## Task prompt
Please give the records below again in full, exactly, with the images left out.

## Provided records
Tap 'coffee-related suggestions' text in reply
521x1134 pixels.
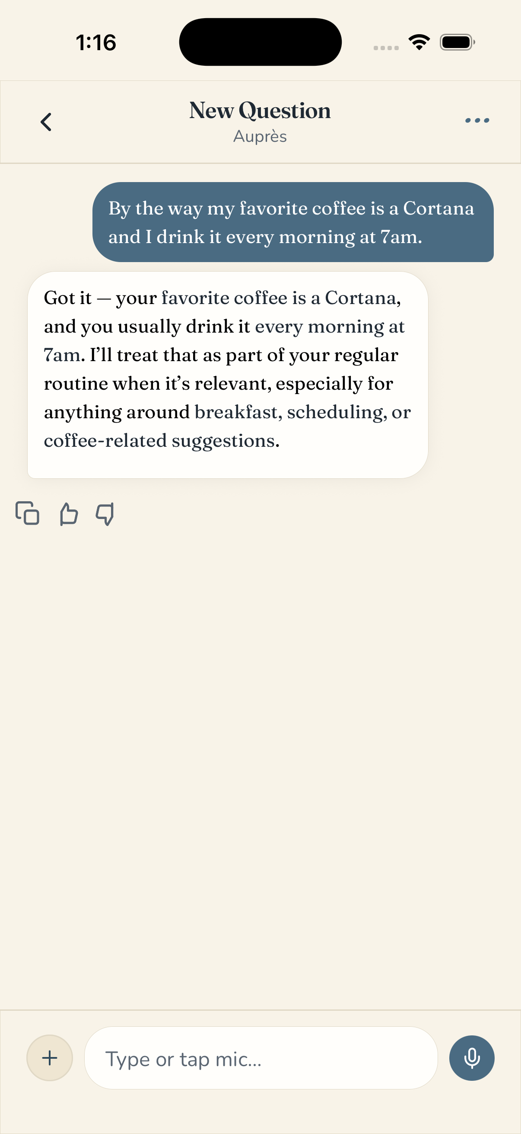pyautogui.click(x=162, y=441)
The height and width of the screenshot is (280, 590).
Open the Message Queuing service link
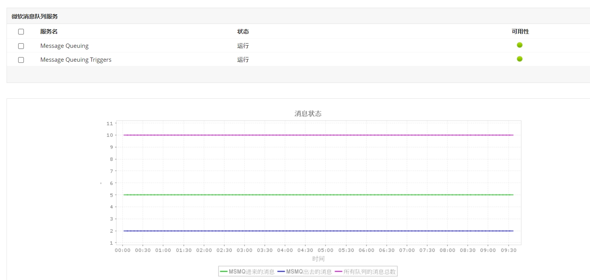(64, 46)
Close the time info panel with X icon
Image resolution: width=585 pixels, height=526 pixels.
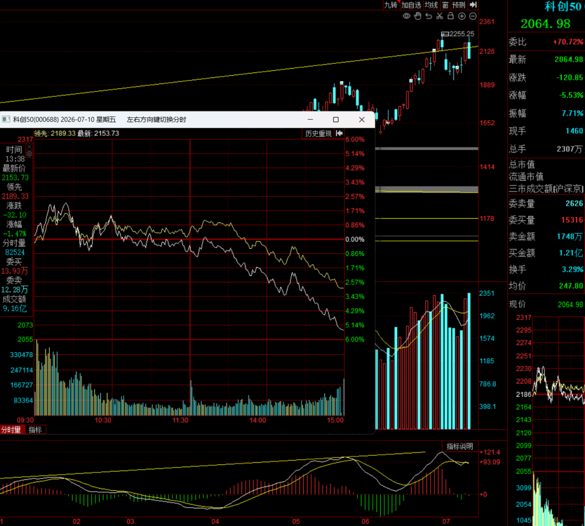click(29, 147)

## Your solution
Tap 'coffee-related suggestions' text in reply
521x1134 pixels.
pyautogui.click(x=162, y=441)
The height and width of the screenshot is (280, 590).
Open the Message Queuing service link
(64, 46)
Close the time info panel with X icon
Image resolution: width=585 pixels, height=526 pixels.
click(29, 147)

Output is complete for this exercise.